Book Review : Bret Easton Ellis - The Informers (1994)

There are two ways you can follow a novel as controversial and iconic as Bret Easton Ellis' American Psycho. You can either try to do the exact same thing or do something no one would ever expect you to do. Ellis did neither after American Psycho. He just resumed telling the stories the wealthy and morally hollow Californian elite that always fascinated him. It's what he does in The Informers and it is, for better or worse, a generational talent doing what he does best without necessarily trying to outdo himself.

The Informers isn't exactly a novel, but it isn't short a short story collection either. It's somewhat of an uncomfortable in-between where every chapter tells a story from a character who was introduced from a previous chapter or who's going to get discussed further on. It features the same bored, arrogant Californians Bret Easton Ellis loves to torment, who always find new and exciting ways to ruin their lives. A central tenet of Ellis' writing is: if you have everything, the only thing left for you is to lose it all.

Bret Easton Ellis and the Death of Honest Living

So, let's treat The Informers like a short story collection because it doesn't have much of an overarching story. Not that Bret Easton Ellis' novels have deep and intricate plots, but all these chapters stand out on their own. The first one that caught my attention is called At the Still Point, where five young entitled jerks commemorate the one year anniversary of their friend Jamie's death. Four of them don't look like they're feeling anything precise in regards the anniversary except the still bereaved Raymond.

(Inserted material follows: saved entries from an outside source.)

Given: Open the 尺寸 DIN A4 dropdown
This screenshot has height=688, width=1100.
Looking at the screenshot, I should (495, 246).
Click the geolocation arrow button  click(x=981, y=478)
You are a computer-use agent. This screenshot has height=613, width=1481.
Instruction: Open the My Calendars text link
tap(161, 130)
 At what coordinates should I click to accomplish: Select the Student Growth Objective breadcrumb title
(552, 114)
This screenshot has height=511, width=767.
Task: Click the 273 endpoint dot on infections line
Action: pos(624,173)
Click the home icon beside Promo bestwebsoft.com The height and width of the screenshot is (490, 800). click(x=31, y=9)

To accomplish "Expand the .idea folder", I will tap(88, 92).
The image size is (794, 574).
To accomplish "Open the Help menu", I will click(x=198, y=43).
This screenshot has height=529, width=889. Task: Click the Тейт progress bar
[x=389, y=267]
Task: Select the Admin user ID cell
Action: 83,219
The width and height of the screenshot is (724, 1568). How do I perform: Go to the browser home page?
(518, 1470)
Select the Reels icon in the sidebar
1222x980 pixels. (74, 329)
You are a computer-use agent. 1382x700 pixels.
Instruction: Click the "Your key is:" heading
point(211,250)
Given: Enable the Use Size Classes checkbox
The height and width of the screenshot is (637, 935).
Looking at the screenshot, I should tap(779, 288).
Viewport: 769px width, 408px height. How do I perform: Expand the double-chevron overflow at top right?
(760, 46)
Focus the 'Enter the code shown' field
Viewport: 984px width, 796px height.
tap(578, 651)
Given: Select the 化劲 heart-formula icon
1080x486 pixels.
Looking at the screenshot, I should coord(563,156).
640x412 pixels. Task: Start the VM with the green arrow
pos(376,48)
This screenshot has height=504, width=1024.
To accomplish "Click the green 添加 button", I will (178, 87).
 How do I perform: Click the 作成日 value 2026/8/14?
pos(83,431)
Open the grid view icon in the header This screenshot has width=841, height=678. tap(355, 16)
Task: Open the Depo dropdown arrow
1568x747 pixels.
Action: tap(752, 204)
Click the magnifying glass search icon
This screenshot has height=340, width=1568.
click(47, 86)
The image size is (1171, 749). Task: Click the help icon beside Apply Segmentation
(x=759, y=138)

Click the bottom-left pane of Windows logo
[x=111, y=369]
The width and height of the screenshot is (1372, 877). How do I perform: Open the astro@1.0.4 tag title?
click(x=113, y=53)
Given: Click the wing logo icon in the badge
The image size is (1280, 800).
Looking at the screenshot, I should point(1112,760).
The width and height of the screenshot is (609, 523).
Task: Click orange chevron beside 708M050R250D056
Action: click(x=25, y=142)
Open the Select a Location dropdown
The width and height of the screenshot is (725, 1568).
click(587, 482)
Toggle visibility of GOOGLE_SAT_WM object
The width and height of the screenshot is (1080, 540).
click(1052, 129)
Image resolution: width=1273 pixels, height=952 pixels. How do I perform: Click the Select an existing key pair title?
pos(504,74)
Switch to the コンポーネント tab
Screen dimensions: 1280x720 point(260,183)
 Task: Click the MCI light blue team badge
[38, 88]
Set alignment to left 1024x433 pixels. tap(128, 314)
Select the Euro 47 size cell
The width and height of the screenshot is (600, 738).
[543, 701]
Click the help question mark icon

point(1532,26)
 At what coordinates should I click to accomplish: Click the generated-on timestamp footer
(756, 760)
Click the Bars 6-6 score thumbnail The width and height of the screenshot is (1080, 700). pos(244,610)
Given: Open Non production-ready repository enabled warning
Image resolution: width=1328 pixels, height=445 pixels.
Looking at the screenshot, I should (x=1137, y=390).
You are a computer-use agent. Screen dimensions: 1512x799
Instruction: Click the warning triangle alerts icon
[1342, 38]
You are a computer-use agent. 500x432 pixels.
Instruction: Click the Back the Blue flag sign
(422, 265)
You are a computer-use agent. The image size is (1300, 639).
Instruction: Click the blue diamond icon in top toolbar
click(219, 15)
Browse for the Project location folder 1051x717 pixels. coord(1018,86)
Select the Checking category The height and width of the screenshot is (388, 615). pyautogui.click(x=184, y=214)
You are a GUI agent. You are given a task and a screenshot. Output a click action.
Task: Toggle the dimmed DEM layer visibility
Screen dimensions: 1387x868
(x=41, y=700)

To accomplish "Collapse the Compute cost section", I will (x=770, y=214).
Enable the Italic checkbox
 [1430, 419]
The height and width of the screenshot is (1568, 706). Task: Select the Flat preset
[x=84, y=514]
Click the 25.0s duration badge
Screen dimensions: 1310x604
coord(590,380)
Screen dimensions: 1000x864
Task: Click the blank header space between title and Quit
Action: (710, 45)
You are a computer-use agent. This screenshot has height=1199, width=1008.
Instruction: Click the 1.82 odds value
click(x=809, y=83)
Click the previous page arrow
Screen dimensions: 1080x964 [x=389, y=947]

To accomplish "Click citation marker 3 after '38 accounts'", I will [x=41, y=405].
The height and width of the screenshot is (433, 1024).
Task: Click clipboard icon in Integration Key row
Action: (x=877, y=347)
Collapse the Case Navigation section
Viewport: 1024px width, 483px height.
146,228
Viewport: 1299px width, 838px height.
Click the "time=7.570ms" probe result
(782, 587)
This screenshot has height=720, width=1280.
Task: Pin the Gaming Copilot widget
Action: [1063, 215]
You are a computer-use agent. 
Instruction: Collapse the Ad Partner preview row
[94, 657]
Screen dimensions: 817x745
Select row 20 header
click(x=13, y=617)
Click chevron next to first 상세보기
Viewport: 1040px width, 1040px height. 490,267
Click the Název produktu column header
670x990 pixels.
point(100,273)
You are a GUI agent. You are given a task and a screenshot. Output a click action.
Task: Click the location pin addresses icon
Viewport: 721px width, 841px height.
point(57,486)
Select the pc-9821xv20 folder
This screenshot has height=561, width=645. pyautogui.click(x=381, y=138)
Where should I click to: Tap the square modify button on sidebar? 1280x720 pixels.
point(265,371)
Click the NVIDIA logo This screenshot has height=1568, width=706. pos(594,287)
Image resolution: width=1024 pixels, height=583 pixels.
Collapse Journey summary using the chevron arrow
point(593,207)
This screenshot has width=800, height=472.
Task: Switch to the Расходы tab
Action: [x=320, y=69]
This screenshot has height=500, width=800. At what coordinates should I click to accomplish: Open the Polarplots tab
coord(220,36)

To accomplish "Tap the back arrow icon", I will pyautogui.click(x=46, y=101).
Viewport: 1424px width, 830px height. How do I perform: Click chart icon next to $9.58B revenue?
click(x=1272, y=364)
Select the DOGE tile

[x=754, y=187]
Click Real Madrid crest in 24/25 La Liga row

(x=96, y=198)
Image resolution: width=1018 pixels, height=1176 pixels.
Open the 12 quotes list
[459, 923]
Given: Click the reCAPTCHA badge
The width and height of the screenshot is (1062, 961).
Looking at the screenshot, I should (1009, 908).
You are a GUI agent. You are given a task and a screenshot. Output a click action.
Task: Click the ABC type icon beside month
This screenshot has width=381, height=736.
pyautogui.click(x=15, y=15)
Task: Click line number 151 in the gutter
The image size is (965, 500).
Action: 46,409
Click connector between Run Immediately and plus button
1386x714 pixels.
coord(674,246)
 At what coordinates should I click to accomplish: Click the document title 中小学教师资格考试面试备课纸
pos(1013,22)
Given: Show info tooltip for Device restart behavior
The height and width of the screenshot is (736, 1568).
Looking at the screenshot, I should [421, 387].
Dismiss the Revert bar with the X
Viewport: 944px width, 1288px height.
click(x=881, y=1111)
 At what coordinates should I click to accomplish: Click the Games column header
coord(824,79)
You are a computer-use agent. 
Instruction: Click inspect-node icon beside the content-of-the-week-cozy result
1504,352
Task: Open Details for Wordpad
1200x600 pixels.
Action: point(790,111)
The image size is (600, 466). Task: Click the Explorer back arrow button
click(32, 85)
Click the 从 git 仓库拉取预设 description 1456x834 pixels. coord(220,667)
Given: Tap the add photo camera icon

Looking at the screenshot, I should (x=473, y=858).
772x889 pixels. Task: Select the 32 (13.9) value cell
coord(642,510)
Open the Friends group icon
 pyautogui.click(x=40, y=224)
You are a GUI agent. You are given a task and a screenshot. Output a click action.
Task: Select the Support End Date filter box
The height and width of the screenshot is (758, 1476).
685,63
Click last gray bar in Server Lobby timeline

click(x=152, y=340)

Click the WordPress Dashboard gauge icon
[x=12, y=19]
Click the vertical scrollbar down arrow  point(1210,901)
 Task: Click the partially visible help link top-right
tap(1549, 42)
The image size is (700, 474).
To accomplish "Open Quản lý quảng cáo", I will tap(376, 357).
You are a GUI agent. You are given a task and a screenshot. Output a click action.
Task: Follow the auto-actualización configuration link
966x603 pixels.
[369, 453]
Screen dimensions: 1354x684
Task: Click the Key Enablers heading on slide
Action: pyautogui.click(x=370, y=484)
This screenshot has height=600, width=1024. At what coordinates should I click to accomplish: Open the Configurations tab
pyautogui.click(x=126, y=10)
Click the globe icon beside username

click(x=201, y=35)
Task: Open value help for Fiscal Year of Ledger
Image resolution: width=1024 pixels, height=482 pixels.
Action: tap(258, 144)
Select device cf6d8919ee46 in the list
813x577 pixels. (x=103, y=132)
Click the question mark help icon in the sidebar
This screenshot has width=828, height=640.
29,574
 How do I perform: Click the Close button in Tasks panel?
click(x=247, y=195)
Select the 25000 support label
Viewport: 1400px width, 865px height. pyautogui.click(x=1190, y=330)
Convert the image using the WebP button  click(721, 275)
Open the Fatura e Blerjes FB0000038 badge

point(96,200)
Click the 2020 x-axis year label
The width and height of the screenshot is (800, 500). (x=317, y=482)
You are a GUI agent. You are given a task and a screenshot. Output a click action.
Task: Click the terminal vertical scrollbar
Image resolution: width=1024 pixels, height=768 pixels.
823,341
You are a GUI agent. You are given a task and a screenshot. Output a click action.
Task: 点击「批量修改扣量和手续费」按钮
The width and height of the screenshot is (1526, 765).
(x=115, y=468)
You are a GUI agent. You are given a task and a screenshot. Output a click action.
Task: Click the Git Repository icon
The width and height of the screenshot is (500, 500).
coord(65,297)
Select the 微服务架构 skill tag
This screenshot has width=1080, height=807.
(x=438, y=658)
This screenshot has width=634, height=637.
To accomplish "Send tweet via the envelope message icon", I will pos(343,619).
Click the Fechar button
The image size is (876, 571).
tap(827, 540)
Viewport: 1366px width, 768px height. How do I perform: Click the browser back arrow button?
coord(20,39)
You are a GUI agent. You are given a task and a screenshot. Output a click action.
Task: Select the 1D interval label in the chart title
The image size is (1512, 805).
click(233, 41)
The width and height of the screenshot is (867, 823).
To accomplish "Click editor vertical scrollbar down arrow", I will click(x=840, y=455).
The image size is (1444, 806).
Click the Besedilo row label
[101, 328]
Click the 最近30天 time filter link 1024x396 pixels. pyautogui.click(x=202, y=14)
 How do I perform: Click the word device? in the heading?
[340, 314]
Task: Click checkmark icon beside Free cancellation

As kids who always had their every need fulfilled, they're embarrassed by Raymond's loss and longing. Even worse, when Raymond retreats to the bathroom to cry, they claim Jamie never even liked him. They're so drugged up and jaded by their opulence, they're incapable of acknowledging any earnest emotion. It's one of these stories where many readers would complain that "nothing happens", but it's exactly the point of it. It's too late for everyone. They're either dead or dying in metaphorical ways.

In the Islands tells the story of Tim (who’s in At the Still Point)'s weekend getaway with his father Les in Hawaii, where their relationship gets heated over a girl named Rachel. Les wonders why his son is hostile and secretive with him, but can’t realize the absence of gap between their behaviours. That he is like a kid himself and that's it’s bugging Tim that he has to deal with his dad’s weirdo behaviour. It’s such a heartbreaking story about how family and intimacy don’t really ever solve anything.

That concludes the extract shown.